_Task requirements_
Copy each line of the records below, from the first through the one that contains "The height and width of the screenshot is (784, 1515).", exactly as written.

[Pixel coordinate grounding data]

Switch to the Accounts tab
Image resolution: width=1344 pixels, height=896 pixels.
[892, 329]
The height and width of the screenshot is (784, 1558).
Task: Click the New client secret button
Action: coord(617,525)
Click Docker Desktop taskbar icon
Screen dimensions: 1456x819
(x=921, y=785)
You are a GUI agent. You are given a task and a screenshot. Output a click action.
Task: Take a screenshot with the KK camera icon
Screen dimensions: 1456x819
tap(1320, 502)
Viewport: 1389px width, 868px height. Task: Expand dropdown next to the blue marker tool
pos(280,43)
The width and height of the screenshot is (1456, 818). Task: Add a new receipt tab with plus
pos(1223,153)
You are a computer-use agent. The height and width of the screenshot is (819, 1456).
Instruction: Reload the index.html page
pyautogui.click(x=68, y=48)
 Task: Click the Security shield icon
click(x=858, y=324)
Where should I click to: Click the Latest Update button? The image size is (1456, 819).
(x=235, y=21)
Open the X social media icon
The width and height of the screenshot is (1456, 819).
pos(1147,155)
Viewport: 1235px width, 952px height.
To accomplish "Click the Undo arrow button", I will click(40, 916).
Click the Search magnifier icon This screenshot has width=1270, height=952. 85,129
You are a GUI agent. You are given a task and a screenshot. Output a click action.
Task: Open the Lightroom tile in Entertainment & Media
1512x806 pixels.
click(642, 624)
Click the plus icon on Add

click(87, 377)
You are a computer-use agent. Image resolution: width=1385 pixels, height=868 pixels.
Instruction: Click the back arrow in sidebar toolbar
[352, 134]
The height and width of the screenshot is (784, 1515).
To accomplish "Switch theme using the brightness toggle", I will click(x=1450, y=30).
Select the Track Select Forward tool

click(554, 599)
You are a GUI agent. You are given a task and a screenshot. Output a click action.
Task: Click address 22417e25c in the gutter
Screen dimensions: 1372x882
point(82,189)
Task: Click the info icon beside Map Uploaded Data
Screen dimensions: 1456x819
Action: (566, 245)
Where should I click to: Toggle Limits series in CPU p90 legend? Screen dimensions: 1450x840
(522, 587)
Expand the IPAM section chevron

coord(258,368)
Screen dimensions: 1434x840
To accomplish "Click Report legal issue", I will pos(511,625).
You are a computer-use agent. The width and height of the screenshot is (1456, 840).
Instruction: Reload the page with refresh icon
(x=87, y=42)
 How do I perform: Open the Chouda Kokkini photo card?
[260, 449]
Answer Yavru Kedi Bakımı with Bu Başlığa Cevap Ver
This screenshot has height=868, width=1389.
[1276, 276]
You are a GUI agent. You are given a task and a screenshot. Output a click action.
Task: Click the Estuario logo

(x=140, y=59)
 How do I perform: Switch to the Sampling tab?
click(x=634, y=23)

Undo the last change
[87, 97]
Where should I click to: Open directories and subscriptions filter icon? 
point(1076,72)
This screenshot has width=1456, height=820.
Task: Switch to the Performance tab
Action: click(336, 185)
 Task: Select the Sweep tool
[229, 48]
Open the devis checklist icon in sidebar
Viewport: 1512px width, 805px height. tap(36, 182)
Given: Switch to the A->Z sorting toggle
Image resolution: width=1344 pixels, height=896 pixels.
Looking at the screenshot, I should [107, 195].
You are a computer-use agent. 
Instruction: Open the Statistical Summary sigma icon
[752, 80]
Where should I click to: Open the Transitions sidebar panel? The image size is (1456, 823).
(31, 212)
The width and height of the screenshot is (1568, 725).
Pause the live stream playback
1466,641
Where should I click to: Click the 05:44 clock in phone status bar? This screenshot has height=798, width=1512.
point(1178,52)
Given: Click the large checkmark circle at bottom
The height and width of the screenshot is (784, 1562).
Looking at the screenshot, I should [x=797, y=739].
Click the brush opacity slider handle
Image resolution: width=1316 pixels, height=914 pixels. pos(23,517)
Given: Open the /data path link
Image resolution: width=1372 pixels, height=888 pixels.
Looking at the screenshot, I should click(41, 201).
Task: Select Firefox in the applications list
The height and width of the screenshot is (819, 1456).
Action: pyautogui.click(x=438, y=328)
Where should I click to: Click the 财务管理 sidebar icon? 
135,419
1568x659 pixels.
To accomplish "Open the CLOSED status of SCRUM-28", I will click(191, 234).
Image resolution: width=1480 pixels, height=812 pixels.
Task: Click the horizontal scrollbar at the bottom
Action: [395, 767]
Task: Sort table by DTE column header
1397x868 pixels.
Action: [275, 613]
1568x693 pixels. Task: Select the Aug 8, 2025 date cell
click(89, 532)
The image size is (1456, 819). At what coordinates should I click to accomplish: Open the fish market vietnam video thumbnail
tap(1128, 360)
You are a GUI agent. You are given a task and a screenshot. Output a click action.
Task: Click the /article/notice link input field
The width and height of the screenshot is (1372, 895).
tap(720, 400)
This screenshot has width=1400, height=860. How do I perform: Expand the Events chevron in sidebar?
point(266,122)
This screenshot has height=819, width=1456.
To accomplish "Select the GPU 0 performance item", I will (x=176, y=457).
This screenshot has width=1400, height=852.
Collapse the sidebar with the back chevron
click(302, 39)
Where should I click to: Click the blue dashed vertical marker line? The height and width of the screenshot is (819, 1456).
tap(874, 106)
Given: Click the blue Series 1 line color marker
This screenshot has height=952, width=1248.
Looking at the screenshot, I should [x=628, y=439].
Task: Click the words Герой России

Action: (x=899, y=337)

_Solution for this task_
Switch to the Accounts tab
Image resolution: width=1344 pixels, height=896 pixels.
[892, 329]
The height and width of the screenshot is (784, 1558).
Task: Click the New client secret button
Action: coord(617,525)
Click Docker Desktop taskbar icon
Screen dimensions: 1456x819
(x=921, y=785)
You are a GUI agent. You are given a task and a screenshot. Output a click action.
Task: Take a screenshot with the KK camera icon
Screen dimensions: 1456x819
tap(1320, 502)
Viewport: 1389px width, 868px height. Task: Expand dropdown next to the blue marker tool
pos(280,43)
The width and height of the screenshot is (1456, 818). Task: Add a new receipt tab with plus
pos(1223,153)
You are a computer-use agent. The height and width of the screenshot is (819, 1456).
Instruction: Reload the index.html page
pyautogui.click(x=68, y=48)
 Task: Click the Security shield icon
click(x=858, y=324)
Where should I click to: Click the Latest Update button? The image size is (1456, 819).
(x=235, y=21)
Open the X social media icon
The width and height of the screenshot is (1456, 819).
pos(1147,155)
Viewport: 1235px width, 952px height.
To accomplish "Click the Undo arrow button", I will click(40, 916).
Click the Search magnifier icon This screenshot has width=1270, height=952. 85,129
You are a GUI agent. You are given a task and a screenshot. Output a click action.
Task: Open the Lightroom tile in Entertainment & Media
1512x806 pixels.
click(642, 624)
Click the plus icon on Add

click(87, 377)
You are a computer-use agent. Image resolution: width=1385 pixels, height=868 pixels.
Instruction: Click the back arrow in sidebar toolbar
[352, 134]
The height and width of the screenshot is (784, 1515).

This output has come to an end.